## [QUOTED TEXT]
- - -

Not to mention that this so-called “obvious” trans person might not even be trans at all.  There are some naturally very masculine women and feminine men out there who you might really embarrass and hurt if you make an assumption like that.  (You’re that bad guy in that scenario too.)

So it’s obvious that I am PRO trans people using the restroom of the gender they identify with.  So what on Earth was I talking about when I said BOTH sides are getting it wrong?

The problem is OVER-response to “fixing” the situation.  Laws and policies excessively in favor of catering to the transgendered at the expense of the rest of the public.  Instead of making things fair for everyone, we are just changing WHO it’s unfair to.

First of all, in an effort to “avoid offending the transgendered community”, some of the new laws are written to be dangerously vague.  They don’t require that a person being LIVING as the gender of the restroom they wish to use, or even have to dress as that gender.  Whatever gender you feel like that day is the restroom you are welcome to use (as if gender identity was something that flip-flops from day to day – how insulting).

This creates a flawed system that makes it EXTREMELY easy for an individual who is NOT transgendered to have unrestricted access to the opposite gender’s restroom for any number of illicit purposes.  A temptation that some deviant individuals just won’t be able to pass up.  (Not that this is justification to deny law-abiding transgendered people the right to the bathroom they are most comfortable with, only the criminals should be held responsible for their criminal actions – but a lot of this could easily be avoided simply by using more deliberate word choices when writing these laws.)

But even more significant than these deviant individuals taking advantage of the poorly worded laws to invade people’s privacy (or worse) is the FEAR that people have of it happening.  This is a legitimate fear that is deserving of respect and consideration – yet anyone who expresses that fear is subject to being labeled as “transphobic” and becomes a target of ridicule and hate.  How is that fair?  It’s as if people who don’t belong to a minority group are suddenly be treated like they matter less, instead of everyone being treated as equals.

I wish I could say that was the worst of it and the debate ends here, with the adults.  But unfortunately this entire situation has been taken to a level that is downright obscene because children are being dragged into the middle of it – and this is where I start to get extremely heated.

- - -

## [RECORDS FOR THIS TASK]
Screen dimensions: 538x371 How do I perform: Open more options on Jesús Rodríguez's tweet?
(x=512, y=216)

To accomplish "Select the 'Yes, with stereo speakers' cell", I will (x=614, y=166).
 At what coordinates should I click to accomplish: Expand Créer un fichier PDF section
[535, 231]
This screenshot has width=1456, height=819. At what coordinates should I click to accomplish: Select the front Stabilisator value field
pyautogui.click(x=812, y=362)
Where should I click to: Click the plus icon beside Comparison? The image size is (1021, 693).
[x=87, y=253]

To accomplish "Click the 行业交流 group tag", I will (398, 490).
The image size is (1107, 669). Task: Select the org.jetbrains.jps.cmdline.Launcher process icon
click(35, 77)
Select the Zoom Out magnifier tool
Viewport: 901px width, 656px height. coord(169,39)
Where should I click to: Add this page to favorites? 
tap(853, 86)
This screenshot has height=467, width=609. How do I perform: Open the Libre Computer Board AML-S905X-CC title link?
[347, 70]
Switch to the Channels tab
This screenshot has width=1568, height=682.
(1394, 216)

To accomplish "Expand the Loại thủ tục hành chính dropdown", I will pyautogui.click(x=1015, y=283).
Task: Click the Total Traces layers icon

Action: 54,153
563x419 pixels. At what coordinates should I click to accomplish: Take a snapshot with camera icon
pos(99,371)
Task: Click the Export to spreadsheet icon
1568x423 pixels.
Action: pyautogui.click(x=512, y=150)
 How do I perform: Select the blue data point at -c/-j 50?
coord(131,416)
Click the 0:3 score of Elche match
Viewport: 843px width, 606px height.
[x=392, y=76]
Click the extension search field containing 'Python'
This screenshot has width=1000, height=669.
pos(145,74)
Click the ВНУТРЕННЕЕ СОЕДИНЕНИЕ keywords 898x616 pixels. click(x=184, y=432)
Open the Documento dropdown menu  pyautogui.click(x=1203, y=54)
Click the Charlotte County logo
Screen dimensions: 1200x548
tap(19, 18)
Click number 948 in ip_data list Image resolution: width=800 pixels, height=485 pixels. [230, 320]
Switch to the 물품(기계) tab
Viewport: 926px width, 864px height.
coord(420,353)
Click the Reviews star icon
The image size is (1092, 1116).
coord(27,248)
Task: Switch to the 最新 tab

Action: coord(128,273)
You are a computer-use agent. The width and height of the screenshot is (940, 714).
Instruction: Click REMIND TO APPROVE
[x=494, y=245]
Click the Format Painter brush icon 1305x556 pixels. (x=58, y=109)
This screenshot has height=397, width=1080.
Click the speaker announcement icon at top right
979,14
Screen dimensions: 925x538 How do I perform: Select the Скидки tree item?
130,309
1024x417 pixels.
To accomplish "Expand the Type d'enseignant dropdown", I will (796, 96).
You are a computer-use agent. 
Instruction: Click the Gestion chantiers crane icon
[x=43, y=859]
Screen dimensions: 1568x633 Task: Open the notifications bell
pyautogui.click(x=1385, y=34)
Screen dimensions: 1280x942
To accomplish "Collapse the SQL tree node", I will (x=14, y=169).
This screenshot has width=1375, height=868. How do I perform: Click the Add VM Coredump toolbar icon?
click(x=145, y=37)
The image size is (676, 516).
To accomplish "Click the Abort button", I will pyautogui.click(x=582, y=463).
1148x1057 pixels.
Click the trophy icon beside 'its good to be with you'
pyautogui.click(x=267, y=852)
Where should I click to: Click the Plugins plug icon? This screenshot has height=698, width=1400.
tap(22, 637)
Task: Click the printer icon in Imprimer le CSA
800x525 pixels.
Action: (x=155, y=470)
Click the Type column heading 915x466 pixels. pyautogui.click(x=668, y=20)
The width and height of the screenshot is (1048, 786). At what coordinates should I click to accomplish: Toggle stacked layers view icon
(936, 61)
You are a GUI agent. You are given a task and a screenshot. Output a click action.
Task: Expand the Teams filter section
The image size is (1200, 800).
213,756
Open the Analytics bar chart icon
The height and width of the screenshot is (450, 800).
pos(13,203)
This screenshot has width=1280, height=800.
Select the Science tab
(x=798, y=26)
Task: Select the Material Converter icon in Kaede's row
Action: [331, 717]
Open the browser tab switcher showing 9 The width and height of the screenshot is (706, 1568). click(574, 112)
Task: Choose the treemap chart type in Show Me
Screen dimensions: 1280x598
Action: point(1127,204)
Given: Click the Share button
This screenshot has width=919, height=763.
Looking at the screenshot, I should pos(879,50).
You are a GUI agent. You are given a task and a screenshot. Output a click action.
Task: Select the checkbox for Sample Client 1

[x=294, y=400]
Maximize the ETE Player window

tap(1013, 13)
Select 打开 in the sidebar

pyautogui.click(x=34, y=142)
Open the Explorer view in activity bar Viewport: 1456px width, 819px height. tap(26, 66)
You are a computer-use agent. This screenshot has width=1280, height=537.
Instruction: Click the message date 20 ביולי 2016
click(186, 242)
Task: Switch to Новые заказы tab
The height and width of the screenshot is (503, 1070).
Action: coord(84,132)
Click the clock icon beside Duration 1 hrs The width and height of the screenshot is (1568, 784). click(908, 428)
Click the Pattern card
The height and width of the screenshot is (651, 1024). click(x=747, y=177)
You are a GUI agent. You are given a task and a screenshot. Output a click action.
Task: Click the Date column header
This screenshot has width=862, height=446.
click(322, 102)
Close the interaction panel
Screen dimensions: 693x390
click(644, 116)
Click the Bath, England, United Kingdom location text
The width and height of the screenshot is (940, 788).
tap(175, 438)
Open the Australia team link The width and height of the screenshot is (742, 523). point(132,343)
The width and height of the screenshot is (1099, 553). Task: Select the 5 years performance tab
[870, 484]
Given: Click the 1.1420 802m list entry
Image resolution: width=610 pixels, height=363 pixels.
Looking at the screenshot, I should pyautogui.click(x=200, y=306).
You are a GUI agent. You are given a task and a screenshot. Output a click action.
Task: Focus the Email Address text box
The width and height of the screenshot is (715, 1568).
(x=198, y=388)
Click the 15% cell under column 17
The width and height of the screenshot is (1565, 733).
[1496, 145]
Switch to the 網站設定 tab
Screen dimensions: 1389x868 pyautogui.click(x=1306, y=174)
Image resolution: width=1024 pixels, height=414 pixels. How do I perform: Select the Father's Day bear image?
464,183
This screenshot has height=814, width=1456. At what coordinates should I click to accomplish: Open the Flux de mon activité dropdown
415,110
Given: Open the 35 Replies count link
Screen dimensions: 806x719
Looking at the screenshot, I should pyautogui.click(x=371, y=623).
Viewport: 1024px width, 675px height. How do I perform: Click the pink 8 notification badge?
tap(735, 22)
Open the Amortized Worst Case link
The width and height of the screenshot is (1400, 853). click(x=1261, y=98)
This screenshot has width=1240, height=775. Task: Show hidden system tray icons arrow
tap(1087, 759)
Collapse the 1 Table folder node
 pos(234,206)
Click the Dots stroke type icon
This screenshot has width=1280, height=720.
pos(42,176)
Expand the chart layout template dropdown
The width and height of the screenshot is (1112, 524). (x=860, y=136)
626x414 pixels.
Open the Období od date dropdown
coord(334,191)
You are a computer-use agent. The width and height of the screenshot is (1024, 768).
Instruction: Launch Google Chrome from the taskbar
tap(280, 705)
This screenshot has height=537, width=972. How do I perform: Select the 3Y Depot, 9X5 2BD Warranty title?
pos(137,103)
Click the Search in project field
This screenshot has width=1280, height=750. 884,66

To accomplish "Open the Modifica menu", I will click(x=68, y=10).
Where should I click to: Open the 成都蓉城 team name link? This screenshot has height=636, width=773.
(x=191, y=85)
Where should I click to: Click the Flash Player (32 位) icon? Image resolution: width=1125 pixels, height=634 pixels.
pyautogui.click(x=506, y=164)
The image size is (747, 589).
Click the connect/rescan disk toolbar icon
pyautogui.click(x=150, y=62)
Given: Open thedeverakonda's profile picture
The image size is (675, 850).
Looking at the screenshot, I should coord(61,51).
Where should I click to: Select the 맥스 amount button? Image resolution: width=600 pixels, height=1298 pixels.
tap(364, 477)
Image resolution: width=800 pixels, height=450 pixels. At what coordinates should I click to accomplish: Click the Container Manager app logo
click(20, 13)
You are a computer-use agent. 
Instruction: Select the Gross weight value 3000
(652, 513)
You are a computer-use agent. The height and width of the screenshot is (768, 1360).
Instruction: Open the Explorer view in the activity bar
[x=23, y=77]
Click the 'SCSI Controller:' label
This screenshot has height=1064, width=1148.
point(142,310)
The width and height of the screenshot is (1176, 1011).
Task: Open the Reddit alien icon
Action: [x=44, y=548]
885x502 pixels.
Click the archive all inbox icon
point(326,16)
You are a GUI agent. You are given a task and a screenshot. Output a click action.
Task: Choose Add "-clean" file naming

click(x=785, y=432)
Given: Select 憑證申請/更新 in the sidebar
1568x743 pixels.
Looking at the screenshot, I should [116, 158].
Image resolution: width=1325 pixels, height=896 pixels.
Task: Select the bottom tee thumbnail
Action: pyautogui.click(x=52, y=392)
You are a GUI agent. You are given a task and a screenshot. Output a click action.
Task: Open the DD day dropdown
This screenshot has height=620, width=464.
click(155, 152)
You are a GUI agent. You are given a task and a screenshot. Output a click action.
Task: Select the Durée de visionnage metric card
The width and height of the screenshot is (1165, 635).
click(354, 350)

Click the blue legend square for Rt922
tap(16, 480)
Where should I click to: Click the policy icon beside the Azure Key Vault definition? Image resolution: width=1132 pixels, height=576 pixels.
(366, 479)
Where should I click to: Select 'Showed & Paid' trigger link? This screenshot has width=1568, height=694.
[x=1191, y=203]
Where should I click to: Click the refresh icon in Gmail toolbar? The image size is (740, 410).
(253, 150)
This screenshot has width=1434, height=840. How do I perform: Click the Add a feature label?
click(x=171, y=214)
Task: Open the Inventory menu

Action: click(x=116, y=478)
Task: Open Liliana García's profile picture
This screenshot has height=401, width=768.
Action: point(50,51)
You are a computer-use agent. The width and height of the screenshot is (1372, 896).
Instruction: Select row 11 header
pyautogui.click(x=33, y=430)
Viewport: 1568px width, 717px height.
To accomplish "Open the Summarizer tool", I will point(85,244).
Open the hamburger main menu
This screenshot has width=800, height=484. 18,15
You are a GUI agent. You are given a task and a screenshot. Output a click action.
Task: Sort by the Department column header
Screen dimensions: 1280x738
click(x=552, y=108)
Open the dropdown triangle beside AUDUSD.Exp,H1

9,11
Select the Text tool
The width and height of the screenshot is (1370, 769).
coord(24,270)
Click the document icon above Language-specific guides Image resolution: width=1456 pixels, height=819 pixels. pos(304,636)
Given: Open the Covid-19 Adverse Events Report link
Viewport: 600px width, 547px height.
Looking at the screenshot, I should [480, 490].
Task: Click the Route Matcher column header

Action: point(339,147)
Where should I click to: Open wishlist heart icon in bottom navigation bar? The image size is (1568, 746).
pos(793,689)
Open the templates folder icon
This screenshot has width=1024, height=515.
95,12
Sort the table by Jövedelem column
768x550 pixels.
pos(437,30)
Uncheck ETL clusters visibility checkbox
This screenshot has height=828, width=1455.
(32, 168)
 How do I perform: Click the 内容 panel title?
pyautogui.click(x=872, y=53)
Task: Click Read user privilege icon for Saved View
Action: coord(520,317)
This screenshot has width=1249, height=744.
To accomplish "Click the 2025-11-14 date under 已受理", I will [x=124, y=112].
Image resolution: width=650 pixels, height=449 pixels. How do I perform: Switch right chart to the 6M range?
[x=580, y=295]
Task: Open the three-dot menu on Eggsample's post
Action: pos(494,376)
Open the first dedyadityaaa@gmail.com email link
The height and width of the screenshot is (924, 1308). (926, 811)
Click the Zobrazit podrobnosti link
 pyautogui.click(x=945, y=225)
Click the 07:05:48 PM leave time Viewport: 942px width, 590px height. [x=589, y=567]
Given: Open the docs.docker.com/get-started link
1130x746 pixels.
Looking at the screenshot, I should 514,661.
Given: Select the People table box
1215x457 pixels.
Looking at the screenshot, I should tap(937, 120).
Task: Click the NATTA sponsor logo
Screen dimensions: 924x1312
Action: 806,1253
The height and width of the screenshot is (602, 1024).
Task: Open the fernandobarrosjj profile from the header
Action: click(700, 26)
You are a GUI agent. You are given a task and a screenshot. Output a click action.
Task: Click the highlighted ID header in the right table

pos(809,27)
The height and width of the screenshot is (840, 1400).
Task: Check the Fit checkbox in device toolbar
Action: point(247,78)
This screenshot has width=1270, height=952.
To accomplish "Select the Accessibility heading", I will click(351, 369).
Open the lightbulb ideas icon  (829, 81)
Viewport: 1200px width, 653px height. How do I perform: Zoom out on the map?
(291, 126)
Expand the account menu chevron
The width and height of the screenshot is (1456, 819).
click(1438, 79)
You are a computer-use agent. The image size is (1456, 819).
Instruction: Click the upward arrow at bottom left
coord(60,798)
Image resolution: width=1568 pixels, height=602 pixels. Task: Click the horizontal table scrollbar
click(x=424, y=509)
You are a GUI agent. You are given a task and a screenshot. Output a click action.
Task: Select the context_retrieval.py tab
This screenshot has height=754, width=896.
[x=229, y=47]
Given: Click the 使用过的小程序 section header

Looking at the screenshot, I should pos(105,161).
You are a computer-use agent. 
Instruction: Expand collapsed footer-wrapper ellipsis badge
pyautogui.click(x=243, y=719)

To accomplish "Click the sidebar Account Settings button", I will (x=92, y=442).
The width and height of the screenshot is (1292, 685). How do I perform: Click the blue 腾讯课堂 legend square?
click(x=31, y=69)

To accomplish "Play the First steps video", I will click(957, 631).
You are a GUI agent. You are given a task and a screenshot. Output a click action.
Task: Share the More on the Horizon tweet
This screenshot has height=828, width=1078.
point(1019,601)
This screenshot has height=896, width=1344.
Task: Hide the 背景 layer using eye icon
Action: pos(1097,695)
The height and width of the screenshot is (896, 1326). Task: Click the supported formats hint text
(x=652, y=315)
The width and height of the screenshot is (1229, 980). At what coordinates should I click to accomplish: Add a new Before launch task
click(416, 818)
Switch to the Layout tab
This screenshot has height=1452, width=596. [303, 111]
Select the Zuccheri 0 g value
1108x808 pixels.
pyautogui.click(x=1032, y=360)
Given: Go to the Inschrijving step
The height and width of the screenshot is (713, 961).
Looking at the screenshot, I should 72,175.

- - -

## [WRITTEN TASK 1]
Answer these questions from the restroom essay.
(a) What does the restroom essay call the problem with how the situation is being fixed?
(b) What do some of the new laws fail to require of a person using a restroom?
(c) What happens, according to the restroom essay, to anyone who expresses fear of people invading others' privacy?
## [WRITTEN TASK 2]
Change "Task" to "Goal" in the listing, starting at its first line and ending at the line that contains "Action: pyautogui.click(x=512, y=150)". Write out only those lines, with nothing else altered.

## [WORKED ANSWER 1]
(a) The problem is over-response to "fixing" the situation.
(b) They don't require that the person be living as the gender of the restroom they wish to use, or even dress as that gender.
(c) They are subject to being labeled "transphobic" and become a target of ridicule and hate.

## [WORKED ANSWER 2]
Screen dimensions: 538x371 How do I perform: Open more options on Jesús Rodríguez's tweet?
(x=512, y=216)

To accomplish "Select the 'Yes, with stereo speakers' cell", I will (x=614, y=166).
 At what coordinates should I click to accomplish: Expand Créer un fichier PDF section
[535, 231]
This screenshot has width=1456, height=819. At what coordinates should I click to accomplish: Select the front Stabilisator value field
pyautogui.click(x=812, y=362)
Where should I click to: Click the plus icon beside Comparison? The image size is (1021, 693).
[x=87, y=253]

To accomplish "Click the 行业交流 group tag", I will (398, 490).
The image size is (1107, 669). Goal: Select the org.jetbrains.jps.cmdline.Launcher process icon
click(35, 77)
Select the Zoom Out magnifier tool
Viewport: 901px width, 656px height. coord(169,39)
Where should I click to: Add this page to favorites? 
tap(853, 86)
This screenshot has height=467, width=609. How do I perform: Open the Libre Computer Board AML-S905X-CC title link?
[347, 70]
Switch to the Channels tab
This screenshot has width=1568, height=682.
(1394, 216)

To accomplish "Expand the Loại thủ tục hành chính dropdown", I will pyautogui.click(x=1015, y=283).
Goal: Click the Total Traces layers icon

Action: 54,153
563x419 pixels. At what coordinates should I click to accomplish: Take a snapshot with camera icon
pos(99,371)
Goal: Click the Export to spreadsheet icon
1568x423 pixels.
Action: pyautogui.click(x=512, y=150)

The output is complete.